I’m not sure these beautiful, amazing, wonderful children of God He has given me to be my church family and to serve knew they had invited a prophet into a place to speak to them and for them. If they did, I am not sure they knew exactly how disruptive a prophet can be. I don’t think they quite understand what it means when I say I do not entirely remember the words that I speak when God prompts me sometimes. I think perhaps they may think me a little flighty when I ask at the last minute to speak in the service, which doesn’t happen often but does happen. And while it often amazes some of them when I speak with little or nothing written down, or as often with something written down and completely different words coming from my mouth, I don’t think they understand that it’s because I often know I must speak, but I don’t know what I will say until it comes out.
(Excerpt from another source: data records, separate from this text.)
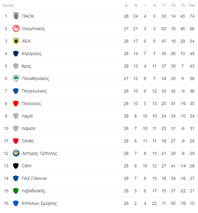The image size is (198, 213).
Task: Select the Λάρισα team name
Action: pos(28,128)
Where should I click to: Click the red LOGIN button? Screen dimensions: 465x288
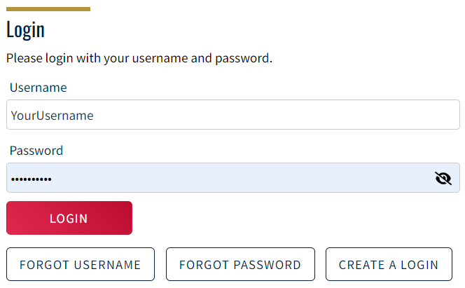coord(69,218)
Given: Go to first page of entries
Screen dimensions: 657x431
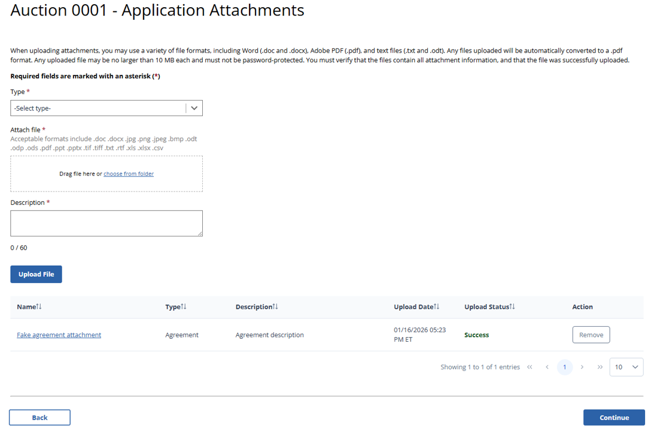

Knowing what I do about myself, and what I have discovered about this strange set of Gifts God has given me over these last years, I scare myself just a little when I pray the Holy Spirit will come in and knock our socks off. This persistently growing tug to shake things up, and let Him rip concerns me, because He gives me the vision to see the potential of that, but I have wisdom enough to understand the possible downside. And if it causes me concern, and I know how much I love them, how much God loves them, and the absolutely astounding beauty of what I see will happen if we will only commit, I wonder if they knew what I am if they would still want for me to be what they have asked me to be. Still, one of the people who heard me share this particular gift at a retreat early on in all this was not wrong when she said we needed the Gift of prophecy in our church. Without it, we will never find our way to that vision of what God wants for us to be.
For now, I suppose, I’ll keep praying, keep writing, and keep my ears open for His direction. And whenever and wherever He tells me to open my mouth and share His words, I will. It is what He saved me for.